AIM OF THE TASK
Show only those lines of the entries where the string "header" is found.

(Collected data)
__________________________________________________

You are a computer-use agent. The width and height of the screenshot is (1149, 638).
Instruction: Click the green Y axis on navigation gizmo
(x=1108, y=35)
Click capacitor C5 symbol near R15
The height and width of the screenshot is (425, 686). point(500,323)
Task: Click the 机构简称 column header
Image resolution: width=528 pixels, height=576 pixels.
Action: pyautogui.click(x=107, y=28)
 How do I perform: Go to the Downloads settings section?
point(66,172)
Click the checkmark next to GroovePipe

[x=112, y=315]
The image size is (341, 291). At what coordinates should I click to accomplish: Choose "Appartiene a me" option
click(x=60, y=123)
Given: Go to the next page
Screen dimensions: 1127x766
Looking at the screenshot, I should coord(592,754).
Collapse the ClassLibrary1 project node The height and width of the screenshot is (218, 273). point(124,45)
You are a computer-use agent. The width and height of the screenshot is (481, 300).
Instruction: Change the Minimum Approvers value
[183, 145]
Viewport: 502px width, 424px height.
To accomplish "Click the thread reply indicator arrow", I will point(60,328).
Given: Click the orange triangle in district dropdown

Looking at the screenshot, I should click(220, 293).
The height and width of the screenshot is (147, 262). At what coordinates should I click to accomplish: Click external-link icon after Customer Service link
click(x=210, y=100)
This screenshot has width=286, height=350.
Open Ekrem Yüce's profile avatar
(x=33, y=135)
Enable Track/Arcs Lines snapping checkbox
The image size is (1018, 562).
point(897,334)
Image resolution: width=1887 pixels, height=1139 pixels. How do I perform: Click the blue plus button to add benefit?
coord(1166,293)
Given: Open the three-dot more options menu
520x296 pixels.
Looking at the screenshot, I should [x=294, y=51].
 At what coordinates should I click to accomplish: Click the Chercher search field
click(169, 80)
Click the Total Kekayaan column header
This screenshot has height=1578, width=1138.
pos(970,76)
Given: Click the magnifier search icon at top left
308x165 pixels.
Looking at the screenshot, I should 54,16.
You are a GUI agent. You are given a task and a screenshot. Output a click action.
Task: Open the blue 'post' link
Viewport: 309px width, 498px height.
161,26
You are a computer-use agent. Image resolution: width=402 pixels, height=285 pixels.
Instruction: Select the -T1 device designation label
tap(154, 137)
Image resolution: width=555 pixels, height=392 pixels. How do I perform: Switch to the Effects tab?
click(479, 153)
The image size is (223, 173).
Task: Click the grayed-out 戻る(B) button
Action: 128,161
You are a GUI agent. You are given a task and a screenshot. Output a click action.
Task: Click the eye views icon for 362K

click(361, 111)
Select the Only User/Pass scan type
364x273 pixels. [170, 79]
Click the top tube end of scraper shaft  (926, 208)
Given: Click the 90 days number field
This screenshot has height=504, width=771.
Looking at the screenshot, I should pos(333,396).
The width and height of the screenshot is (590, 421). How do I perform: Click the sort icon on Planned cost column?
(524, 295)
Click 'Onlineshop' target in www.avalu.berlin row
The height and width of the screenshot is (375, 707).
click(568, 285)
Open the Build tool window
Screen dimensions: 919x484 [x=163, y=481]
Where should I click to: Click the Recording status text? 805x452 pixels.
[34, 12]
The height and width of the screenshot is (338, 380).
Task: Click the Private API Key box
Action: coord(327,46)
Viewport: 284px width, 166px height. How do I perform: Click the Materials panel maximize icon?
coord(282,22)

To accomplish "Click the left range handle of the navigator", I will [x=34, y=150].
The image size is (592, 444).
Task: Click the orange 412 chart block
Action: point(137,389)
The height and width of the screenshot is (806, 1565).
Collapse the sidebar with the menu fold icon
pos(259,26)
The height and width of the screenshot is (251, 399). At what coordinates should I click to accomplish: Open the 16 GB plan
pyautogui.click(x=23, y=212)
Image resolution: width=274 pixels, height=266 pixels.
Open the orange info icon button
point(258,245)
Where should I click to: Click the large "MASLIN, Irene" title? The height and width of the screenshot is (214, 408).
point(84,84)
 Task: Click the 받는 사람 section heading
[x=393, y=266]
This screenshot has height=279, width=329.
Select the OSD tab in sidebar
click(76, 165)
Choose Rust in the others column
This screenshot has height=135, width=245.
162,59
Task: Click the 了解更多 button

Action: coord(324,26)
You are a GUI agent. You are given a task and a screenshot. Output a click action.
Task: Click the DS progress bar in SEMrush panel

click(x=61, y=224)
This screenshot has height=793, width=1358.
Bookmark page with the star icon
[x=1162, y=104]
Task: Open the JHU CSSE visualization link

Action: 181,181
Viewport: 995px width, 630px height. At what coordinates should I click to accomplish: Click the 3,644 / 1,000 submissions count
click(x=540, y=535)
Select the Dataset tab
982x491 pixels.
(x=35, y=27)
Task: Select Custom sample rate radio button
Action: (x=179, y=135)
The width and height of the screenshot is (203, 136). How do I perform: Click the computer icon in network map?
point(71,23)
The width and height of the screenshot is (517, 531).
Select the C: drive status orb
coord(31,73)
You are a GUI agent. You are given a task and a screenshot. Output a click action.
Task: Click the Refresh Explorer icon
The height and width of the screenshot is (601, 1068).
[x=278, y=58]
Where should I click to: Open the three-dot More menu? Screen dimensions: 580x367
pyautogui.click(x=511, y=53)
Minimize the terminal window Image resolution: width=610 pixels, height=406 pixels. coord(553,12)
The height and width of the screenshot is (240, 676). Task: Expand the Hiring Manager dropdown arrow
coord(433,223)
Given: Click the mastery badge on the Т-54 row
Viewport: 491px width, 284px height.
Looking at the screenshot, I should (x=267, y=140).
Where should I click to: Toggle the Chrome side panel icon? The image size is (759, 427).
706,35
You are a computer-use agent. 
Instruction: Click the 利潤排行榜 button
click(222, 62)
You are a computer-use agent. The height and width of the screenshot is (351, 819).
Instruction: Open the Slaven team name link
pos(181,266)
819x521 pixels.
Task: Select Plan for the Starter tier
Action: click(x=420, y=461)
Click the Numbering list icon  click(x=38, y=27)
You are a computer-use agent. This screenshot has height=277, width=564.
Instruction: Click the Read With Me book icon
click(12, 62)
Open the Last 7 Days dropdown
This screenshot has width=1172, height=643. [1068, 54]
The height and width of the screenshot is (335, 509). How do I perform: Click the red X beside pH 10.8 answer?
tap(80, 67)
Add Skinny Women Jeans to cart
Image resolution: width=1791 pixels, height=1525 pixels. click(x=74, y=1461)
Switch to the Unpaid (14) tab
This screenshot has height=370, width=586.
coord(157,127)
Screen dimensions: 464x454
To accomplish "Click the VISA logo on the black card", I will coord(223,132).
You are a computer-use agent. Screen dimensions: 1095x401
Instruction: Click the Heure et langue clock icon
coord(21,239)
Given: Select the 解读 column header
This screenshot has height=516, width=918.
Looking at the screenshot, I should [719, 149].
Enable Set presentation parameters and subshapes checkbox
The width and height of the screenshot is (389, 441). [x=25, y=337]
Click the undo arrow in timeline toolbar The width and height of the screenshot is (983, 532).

__________________________________________________

TASK OUTPUT
Task: Click the 机构简称 column header
Click the Total Kekayaan column header
Given: Select the 解读 column header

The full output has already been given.